I have just learned that the final EPs (Emigration Permit) approved by the Ministry for the year 2014 is 395, the number of children that are allowed to leave Korea to overseas.
This number was based on the strict guideline set by the Ministry, which applies the 2/3 rule. This rule is used to determine the number of intercountry adoption permitted based on the number of domestic placements taken by the three agencies (Holt, SWS, and Eastern). This means that the domestic adoption in Korea (just by the three agencies) is just under 600 for the year 2014.
One note of caution is that not all 395 children have left Korea, as there are many that are still under the court proceedings at the Family Court for the finalization of adoptions. The Ministry uses the number of EPs approved in a particular year to measure the number of intercountry adoption that took place in that year.
In the year 2013, the EPs approved for intercountry adoption was at 236 children. Since the final EP for the year 2014 is 395, one may mistakenly assume that Korea is increasing its intercountry adoption. On the contrary, Korea's goal is to continue to decrease the number of intercountry adoption that takes place.
The reason for such low number in the year 2013 was that it was the first full-year where the special adoption law was implemented, and under the new law, all three entities involved in adoption - the adoption agencies, the Ministry, and the Family Court had some learning curve on how to implement the new requirements of the law into their daily business rhythm, thus far fewer children were adopted during the process. Also the Hyunsu O'Callahan's death at the hand of his adoptive father delayed the process as well.
But it is true that the special adoption law has created havoc in the lives of children as much fewer children are being placed into homes. What used to be over 1400 per year adoption before the new law (just domestic only) is now less than half of what it used to be, and this is a sad reality.
The proponents of the law would like you to think that because of significant increase in unwed mother keeping their babies has resulted in a dramatic decrease in the number of adoptions, but the reality is that very few are keeping their children, and far too many other children are put into the institutions.

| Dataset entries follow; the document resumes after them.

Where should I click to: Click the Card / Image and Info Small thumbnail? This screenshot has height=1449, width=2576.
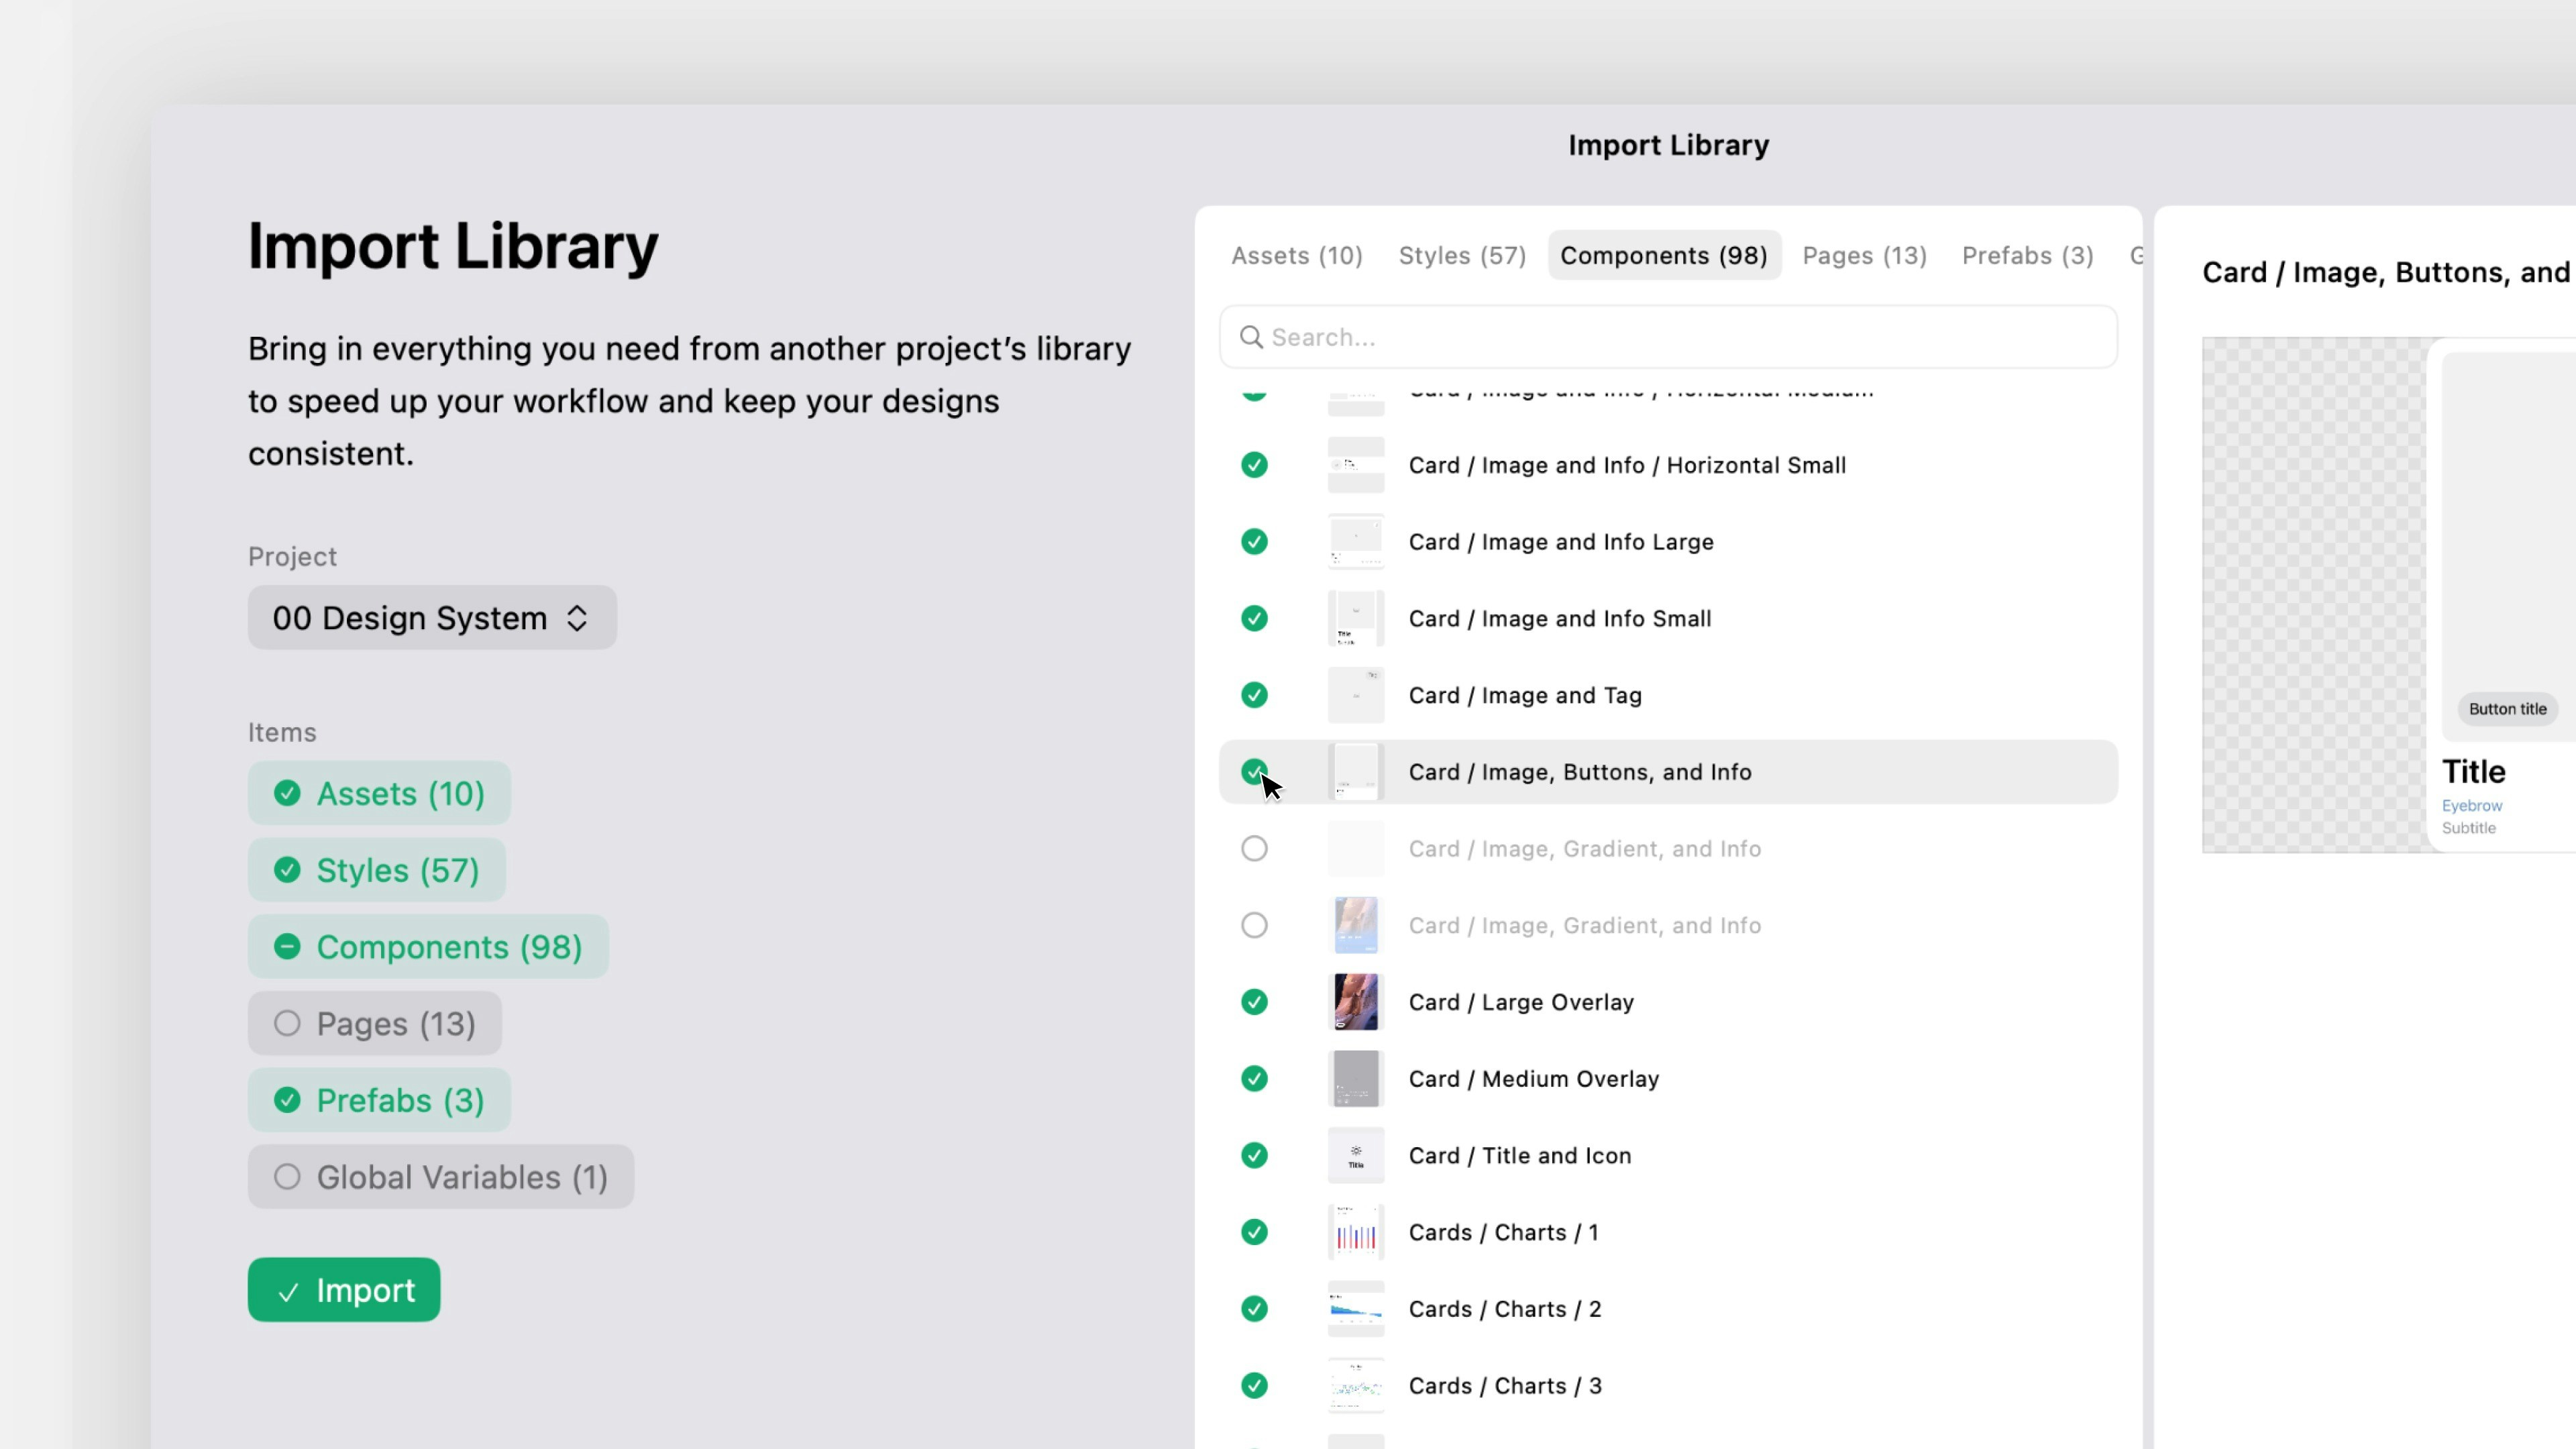1355,618
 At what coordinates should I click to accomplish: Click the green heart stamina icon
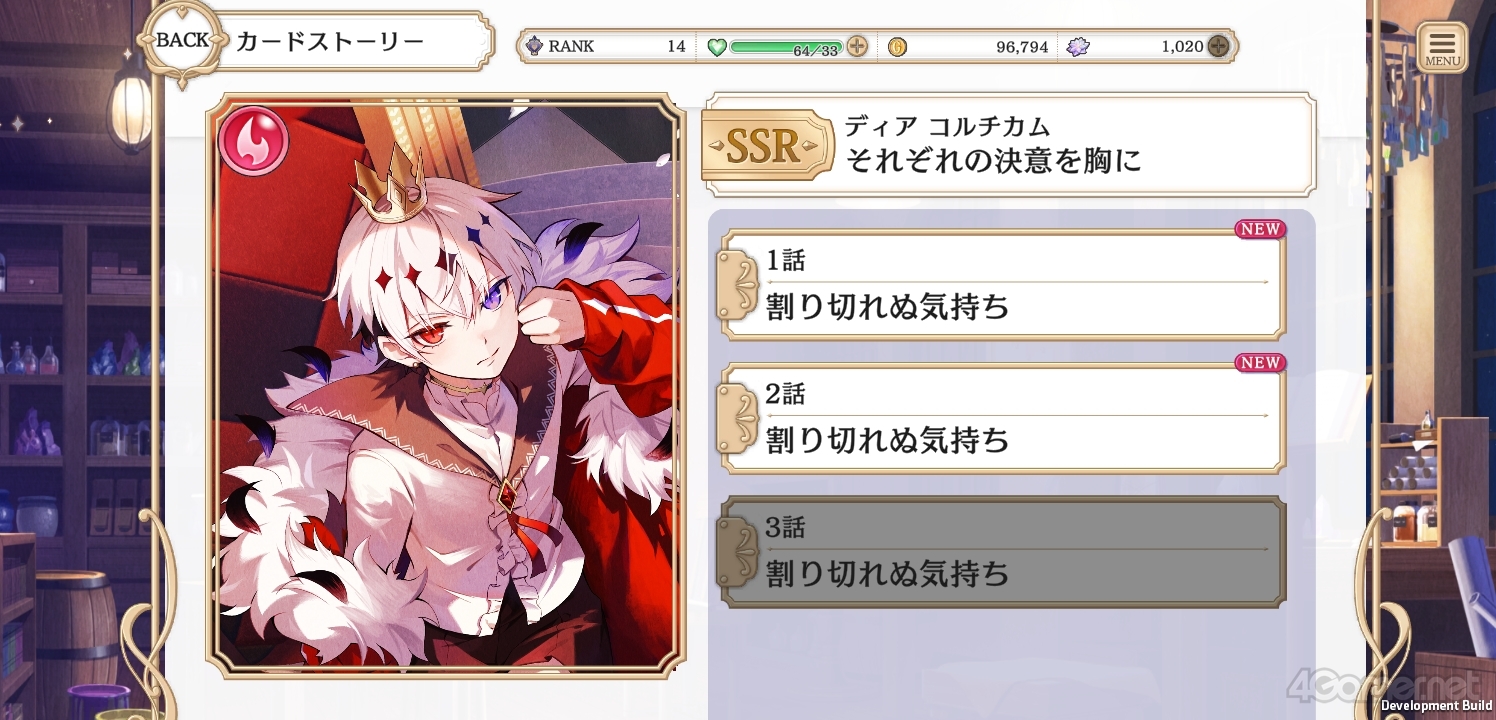tap(717, 46)
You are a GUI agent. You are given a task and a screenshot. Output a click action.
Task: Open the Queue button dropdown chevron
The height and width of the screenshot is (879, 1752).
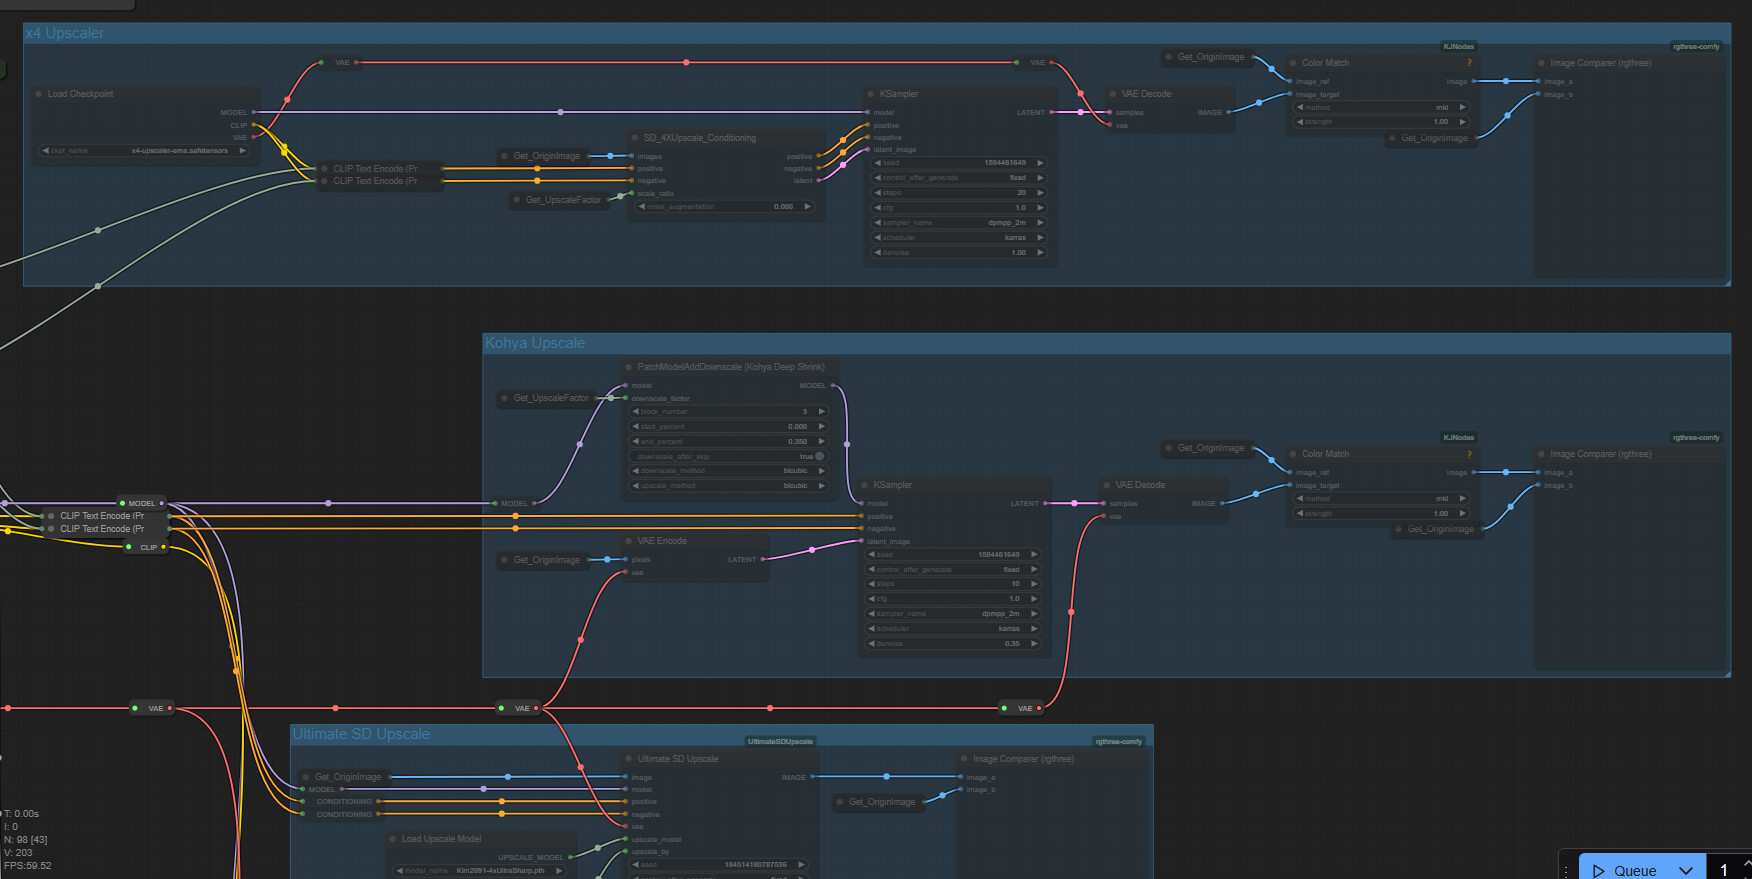tap(1686, 870)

They also like to point out that the law screens out undesirable parents that may be involved in drugs or alcohol, or other social or psychological ills, but in reality there have been very few who have been denied adoption because of these problems.
Perhaps the biggest reason for the decline is due to the removal of secrecy in adoption through the special adoption law. For cultural reasons, a significant number of Koreans still want to keep their adoptions secret and the new law removed this possibility.
The special adoption law removed the rights of unwed mothers from giving up their children anonymously that has caused so many abandonments in Korea. In order for them to give their children up for adoption, they are required to register their children into family registries first before being able to give up for adoption.
The issue is not the registration. The issue is making this a requirement in order to place a child for adoption. No unwed mother wants to register her baby she does want to keep. Giving up children anonymously is practiced in many OECD countries. Especially in the US, the Baby Safe Haven Law, practiced in all 50 states allows unwed mothers to give up their babies anonymously. Why can't Korea do the same?
Korea needs to change its policy before it can expect to see the reduction in the number of children being abandoned in places like the Baby Box.